Two struggling teens develop an unlikely relationship in a moving exploration of grief, suicide and young love.

Violet, a writer and member of the popular crowd, has withdrawn from her friends and from school activities since her sister died in a car accident nine months earlier. Finch, known to his classmates as "Theodore Freak," is famously impulsive and eccentric. Following their meeting in the school bell tower, Finch makes it his mission to re-engage Violet with the world, partially through a school project that sends them to offbeat Indiana landmarks and partially through simple persistence. (Violet and Finch live, fortunately for all involved, in the sort of romantic universe where his throwing rocks at her window in the middle of the night comes off more charming than stalker-esque.) The teens alternate narration chapter by chapter, each in a unique and well-realized voice.

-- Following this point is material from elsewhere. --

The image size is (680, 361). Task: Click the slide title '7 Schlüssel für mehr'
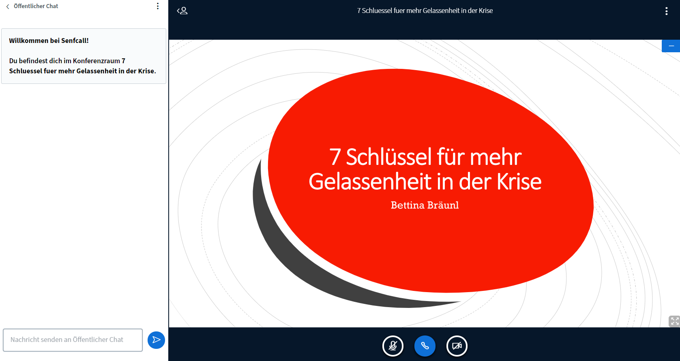pyautogui.click(x=425, y=157)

Finch's self-destructive streak and suicidal impulses are never far from the surface, and the chapters he narrates are interspersed with facts about suicide methods and quotations from Virginia Woolf and poet Cesare Pavese. When the story inevitably turns tragic, a cast of carefully drawn side characters brings to life both the pain of loss and the possibility of moving forward, though some notes of hope are more believable than others.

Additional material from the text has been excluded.